I typically hate books intended to “explain” something or other to a mass audience–the authors tend to take a sensational, emotionally charged position and to ride it to its limit and beyond despite any evidence to the contrary. Brunberg did very little of that, particularly in her coverage of historical anorexia. In fact, it is exactly that coverage that so impressed me. Most people–even professional historians–who try to approach a specific theme over time usually end up distorting the times they attempt to represent out of all all recognition due to lack of perspective and lack of a breadth of expertise sufficiently broad to understand the periods well enough to place an event within its context in a culture. Brunberg, for the most part, understood the eras she dealt with remarkably well–her understanding of fasting in the Middle Ages is incredibly insightful, for instance, a thing that is amazingly rare when dealing with a phenomenon so far removed from our world.
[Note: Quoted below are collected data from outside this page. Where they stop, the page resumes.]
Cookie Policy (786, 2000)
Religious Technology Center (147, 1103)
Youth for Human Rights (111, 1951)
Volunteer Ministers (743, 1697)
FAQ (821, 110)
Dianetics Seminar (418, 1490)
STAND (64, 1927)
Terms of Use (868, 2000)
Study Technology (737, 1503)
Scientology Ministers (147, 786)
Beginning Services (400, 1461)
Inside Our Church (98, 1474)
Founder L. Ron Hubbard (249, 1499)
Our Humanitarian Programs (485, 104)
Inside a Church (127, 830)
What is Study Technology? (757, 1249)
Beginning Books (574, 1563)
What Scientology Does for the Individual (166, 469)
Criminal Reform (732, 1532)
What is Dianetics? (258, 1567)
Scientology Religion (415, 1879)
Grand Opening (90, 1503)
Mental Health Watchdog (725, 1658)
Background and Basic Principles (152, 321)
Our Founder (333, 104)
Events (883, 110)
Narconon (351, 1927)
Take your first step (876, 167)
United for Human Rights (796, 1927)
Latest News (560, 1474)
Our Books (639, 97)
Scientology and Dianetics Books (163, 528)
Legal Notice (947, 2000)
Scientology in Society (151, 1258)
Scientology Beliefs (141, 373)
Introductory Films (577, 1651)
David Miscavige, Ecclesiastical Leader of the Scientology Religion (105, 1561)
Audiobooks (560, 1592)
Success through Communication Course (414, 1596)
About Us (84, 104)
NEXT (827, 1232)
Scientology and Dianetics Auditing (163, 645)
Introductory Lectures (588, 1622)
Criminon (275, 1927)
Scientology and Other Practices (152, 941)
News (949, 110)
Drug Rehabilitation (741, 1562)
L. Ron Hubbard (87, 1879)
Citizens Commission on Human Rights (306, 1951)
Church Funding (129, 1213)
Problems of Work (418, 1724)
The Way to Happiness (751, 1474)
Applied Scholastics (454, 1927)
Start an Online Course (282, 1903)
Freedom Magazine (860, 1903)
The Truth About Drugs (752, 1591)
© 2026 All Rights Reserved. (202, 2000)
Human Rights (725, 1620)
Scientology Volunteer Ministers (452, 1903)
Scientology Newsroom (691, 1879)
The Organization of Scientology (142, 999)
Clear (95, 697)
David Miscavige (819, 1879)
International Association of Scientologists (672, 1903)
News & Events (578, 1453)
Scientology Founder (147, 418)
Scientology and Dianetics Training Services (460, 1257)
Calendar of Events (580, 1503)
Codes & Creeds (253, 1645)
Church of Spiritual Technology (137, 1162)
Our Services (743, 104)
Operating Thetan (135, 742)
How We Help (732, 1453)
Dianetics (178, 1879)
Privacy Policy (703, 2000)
There were some areas that are a little weak. For example, she tried to make the social language of food in an environment of surplus a uniquely modern Western phenomenon, when food was perhaps even MORE important (and just as available) among the upper classes of just about every traditional civilization. If we’re looking for the roots of unhealthy attitudes toward food and body image, you have to look no farther than the ritualized vomiting of late Roman feasts or the incredibly elaborate, symbolic, and sumptuous banquets of traditional China. So I find her explanation of the appearance of anorexia in that way fundamentally insufficient.
Her grasp of the conflicts of mysticism and rationalism was quite good, too, though she drew the line badly (putting religion almost by default on the mystical side when there were many devout Protestants who loathed mysticism as a Catholic or “New Age,” as we now call it, phenomenon).
Her representation of medicine in Victorian society is dead-on, and the book is very well worth reading for that reason alone–sort of like “the whole of the system through a keyhole”–an intimate kind of study.
The book actually begins to fall apart more in the coverage of the contemporary–to the date of publication–manifestations of anorexia nervosa. She got the body image issues down pat, but the ideas of control and rebellion, of manipulation and anger just sort of fall away. I suppose 19th-c girls were supposed to feel these things, but not the emancipated woman of the 1980s. Whatever her reason, dropping this thread makes the book become an anemic look-what-the-media-is-doing-to-our-girls stereotype at the end, which does the rest of her excellent scholarship a great disservice.
People interested in history will enjoy reading this book for a glimpse into the medical and social world of the Victorians from a very different angle than that which is normally represented in books. Historical writers might find inspiration for a character among the historical case-studies and descriptions of physicians and patients. The book is also, importantly, well-written, so the read will be easy a pleasant, no matter what your reason for reading it. And most critically, I think, it isn’t “dumbed down”–unlike SO many modern authors, Brunberg is not afraid to give a complicated answer to a complicated question.